__What the exercise asks__:
Rewrite the entries from the line with "The width and height of the screenshot is (1920, 1010)." up to and including the line with "center [447, 88].", replacing "Identify the location of" with "Find the position of" and leaving everything else unchanged.
** Begin Input **
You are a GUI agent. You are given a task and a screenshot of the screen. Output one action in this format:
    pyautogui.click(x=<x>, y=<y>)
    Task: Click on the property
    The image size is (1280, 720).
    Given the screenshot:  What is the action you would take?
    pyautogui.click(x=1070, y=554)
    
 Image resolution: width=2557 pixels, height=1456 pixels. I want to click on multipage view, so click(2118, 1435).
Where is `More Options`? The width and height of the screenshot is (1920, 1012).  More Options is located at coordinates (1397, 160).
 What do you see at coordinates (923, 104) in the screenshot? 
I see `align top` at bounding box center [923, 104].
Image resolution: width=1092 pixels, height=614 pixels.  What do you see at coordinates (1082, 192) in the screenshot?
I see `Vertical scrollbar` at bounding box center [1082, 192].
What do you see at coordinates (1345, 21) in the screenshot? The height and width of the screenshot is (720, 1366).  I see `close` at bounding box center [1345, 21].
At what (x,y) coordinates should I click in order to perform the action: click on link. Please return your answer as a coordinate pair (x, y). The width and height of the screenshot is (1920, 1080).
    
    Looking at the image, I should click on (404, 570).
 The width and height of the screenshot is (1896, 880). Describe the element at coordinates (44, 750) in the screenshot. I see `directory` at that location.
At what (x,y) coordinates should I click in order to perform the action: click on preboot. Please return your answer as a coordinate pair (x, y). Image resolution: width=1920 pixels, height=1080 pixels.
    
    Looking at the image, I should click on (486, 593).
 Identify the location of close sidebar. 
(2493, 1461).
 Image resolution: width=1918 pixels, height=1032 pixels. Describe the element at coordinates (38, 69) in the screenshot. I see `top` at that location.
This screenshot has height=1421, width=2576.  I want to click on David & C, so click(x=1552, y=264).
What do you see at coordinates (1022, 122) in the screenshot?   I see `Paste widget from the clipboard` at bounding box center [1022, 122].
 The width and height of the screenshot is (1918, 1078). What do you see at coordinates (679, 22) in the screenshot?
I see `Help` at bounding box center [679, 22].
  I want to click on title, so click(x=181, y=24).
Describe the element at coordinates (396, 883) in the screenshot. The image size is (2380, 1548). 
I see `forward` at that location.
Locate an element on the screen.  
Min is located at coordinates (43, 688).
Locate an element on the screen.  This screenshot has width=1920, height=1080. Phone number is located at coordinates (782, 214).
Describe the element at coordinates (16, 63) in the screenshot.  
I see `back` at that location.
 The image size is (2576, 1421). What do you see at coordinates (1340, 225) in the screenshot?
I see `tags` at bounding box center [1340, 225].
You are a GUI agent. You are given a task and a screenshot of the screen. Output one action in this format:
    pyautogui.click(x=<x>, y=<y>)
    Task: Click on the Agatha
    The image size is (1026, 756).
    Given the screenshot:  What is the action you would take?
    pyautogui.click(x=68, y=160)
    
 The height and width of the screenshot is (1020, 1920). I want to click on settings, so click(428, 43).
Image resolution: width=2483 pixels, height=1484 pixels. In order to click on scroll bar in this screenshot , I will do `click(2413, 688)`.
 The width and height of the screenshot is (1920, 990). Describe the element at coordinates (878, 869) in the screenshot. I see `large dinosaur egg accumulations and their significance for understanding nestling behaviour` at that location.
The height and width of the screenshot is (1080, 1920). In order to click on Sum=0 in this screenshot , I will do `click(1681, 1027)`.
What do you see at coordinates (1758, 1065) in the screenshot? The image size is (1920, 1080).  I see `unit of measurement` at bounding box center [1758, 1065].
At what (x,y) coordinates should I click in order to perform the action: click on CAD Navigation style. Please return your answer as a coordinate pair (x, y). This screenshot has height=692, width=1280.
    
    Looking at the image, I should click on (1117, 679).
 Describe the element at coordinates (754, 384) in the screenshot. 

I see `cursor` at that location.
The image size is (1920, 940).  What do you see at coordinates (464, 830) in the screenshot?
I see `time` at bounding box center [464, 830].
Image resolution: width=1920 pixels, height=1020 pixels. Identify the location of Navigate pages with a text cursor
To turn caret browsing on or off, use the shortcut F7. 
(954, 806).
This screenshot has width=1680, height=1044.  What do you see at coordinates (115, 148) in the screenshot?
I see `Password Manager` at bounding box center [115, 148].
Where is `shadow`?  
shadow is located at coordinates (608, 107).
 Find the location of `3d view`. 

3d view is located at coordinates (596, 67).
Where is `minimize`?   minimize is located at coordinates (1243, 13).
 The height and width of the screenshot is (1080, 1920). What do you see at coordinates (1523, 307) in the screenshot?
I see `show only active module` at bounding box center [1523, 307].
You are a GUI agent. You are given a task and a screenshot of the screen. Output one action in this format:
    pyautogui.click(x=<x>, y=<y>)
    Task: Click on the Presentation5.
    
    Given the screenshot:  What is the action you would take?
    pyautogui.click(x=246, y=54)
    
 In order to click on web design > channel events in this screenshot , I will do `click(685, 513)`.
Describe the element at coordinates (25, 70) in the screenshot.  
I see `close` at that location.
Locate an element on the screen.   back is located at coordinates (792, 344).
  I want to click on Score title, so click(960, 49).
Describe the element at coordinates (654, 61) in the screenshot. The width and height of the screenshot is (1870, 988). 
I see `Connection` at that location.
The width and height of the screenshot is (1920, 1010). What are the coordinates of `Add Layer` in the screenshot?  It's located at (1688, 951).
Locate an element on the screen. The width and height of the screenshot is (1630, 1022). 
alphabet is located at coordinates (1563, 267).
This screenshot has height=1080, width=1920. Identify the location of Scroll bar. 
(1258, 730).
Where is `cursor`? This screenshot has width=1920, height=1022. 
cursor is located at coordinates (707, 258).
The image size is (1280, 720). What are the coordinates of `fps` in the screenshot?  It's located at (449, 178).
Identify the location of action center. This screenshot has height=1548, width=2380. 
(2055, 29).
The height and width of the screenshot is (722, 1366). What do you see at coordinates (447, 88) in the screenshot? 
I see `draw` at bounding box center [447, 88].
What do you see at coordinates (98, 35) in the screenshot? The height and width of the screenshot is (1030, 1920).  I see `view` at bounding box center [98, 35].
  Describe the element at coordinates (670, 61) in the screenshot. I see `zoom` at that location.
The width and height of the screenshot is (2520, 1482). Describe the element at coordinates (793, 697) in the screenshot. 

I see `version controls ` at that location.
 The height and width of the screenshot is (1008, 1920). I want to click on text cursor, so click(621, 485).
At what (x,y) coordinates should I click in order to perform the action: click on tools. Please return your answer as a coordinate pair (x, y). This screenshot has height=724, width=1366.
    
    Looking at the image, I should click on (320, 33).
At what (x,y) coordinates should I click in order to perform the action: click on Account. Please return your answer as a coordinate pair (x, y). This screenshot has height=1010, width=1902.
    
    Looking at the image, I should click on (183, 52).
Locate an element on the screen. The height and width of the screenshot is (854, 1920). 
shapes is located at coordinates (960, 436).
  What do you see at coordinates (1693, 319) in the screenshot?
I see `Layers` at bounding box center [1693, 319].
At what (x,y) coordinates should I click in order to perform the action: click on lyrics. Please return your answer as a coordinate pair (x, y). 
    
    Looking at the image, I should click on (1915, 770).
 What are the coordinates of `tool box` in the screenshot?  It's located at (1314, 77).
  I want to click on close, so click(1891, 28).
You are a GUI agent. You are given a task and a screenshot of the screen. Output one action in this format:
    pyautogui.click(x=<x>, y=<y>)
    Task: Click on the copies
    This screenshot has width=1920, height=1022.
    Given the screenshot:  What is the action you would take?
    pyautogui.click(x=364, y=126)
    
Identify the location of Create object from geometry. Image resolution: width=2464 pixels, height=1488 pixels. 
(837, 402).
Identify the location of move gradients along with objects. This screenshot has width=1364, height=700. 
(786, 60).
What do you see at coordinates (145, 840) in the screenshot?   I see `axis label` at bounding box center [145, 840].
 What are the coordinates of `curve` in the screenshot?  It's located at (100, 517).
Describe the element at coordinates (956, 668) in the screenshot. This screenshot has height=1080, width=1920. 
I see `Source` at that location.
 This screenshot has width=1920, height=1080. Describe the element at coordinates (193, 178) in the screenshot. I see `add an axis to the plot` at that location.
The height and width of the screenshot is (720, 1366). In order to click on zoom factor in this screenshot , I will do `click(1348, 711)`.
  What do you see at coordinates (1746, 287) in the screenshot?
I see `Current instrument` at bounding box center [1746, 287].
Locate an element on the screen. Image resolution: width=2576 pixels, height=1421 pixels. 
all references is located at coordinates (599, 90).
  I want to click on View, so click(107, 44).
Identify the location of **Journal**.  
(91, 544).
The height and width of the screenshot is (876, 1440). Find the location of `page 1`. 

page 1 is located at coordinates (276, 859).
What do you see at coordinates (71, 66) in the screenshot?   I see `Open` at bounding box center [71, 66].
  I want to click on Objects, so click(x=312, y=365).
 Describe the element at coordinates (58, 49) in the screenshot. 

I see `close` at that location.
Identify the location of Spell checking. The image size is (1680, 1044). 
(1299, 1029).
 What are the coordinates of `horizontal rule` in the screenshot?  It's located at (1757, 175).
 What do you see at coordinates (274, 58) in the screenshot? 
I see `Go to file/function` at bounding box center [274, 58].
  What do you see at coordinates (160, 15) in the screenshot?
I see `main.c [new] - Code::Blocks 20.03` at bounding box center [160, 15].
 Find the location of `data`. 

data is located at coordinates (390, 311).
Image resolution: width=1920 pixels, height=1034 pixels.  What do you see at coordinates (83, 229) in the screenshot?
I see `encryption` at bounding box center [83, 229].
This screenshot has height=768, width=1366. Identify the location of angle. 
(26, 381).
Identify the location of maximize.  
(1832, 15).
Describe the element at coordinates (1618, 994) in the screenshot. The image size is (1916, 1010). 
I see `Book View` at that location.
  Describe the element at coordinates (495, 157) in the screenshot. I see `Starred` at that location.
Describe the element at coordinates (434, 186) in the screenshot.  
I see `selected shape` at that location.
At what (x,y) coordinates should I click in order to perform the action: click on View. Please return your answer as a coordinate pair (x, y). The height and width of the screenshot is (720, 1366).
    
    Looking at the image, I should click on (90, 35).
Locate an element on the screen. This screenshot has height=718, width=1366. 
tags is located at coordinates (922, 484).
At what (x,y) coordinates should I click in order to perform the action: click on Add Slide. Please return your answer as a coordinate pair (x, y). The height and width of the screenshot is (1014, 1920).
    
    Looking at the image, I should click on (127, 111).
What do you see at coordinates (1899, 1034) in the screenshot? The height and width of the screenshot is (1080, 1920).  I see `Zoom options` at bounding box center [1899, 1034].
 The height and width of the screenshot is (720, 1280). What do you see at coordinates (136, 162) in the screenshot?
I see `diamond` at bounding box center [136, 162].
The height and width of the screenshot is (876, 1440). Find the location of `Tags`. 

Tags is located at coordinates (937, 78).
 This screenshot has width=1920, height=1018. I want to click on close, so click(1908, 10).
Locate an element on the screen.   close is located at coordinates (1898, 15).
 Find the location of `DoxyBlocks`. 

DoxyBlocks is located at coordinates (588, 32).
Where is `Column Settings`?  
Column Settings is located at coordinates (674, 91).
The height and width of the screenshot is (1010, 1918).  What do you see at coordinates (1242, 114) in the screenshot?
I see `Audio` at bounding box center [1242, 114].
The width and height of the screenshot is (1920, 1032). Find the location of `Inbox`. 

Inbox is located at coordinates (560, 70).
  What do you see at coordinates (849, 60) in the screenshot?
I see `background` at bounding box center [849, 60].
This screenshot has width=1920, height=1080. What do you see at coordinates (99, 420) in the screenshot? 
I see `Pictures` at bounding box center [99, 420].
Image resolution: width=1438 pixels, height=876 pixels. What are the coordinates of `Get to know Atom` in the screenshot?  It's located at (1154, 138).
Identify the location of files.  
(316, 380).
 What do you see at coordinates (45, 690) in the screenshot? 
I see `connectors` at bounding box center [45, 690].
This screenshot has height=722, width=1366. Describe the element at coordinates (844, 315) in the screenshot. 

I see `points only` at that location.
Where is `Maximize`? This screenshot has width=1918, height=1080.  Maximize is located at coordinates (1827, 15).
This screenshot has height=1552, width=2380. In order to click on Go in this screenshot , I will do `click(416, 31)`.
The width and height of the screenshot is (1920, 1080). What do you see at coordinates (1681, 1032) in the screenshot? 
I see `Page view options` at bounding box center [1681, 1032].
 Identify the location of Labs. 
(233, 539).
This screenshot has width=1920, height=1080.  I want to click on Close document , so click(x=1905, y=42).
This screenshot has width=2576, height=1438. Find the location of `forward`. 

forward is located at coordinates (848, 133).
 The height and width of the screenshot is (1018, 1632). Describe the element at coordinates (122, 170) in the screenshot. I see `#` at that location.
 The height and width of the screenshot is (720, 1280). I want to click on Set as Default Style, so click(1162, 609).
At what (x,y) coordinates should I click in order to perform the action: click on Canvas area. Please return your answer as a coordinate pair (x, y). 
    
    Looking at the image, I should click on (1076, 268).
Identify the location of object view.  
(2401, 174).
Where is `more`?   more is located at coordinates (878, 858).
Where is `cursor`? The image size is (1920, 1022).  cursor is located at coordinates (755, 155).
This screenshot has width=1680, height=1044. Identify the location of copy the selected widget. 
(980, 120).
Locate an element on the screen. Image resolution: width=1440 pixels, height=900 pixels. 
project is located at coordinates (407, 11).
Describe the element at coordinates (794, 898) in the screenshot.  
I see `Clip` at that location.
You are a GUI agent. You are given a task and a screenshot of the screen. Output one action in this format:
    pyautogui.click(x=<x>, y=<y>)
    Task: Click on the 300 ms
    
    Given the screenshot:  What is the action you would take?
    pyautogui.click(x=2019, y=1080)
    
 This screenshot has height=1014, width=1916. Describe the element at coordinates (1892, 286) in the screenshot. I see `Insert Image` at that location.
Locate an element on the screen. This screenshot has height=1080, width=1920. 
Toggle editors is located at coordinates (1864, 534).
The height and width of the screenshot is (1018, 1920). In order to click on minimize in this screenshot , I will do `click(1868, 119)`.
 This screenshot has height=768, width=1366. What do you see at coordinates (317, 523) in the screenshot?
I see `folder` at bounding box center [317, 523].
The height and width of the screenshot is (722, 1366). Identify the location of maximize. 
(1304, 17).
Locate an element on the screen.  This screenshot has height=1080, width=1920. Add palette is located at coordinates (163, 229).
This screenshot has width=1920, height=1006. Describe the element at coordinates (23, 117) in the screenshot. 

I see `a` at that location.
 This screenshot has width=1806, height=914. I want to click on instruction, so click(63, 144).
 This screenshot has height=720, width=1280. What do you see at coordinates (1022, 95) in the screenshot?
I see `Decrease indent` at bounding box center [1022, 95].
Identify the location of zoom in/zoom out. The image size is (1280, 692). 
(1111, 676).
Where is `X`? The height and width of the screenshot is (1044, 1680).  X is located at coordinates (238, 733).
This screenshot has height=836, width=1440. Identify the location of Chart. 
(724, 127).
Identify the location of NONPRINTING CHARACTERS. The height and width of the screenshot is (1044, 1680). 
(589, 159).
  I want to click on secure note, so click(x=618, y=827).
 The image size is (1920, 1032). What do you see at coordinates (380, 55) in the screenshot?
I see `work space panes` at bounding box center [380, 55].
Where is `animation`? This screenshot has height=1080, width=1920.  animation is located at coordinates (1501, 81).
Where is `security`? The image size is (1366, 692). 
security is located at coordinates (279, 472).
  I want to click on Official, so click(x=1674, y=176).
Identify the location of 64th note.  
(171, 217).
** End Input **
__Full response__:
The width and height of the screenshot is (1920, 1010). What are the coordinates of `Add Layer` in the screenshot?  It's located at (1688, 951).
Locate an element on the screen. The width and height of the screenshot is (1630, 1022). 
alphabet is located at coordinates (1563, 267).
This screenshot has height=1080, width=1920. Find the position of Scroll bar. 
(1258, 730).
Where is `cursor`? This screenshot has width=1920, height=1022. 
cursor is located at coordinates (707, 258).
The image size is (1280, 720). What are the coordinates of `fps` in the screenshot?  It's located at (449, 178).
Find the position of action center. This screenshot has height=1548, width=2380. 
(2055, 29).
The height and width of the screenshot is (722, 1366). What do you see at coordinates (447, 88) in the screenshot? 
I see `draw` at bounding box center [447, 88].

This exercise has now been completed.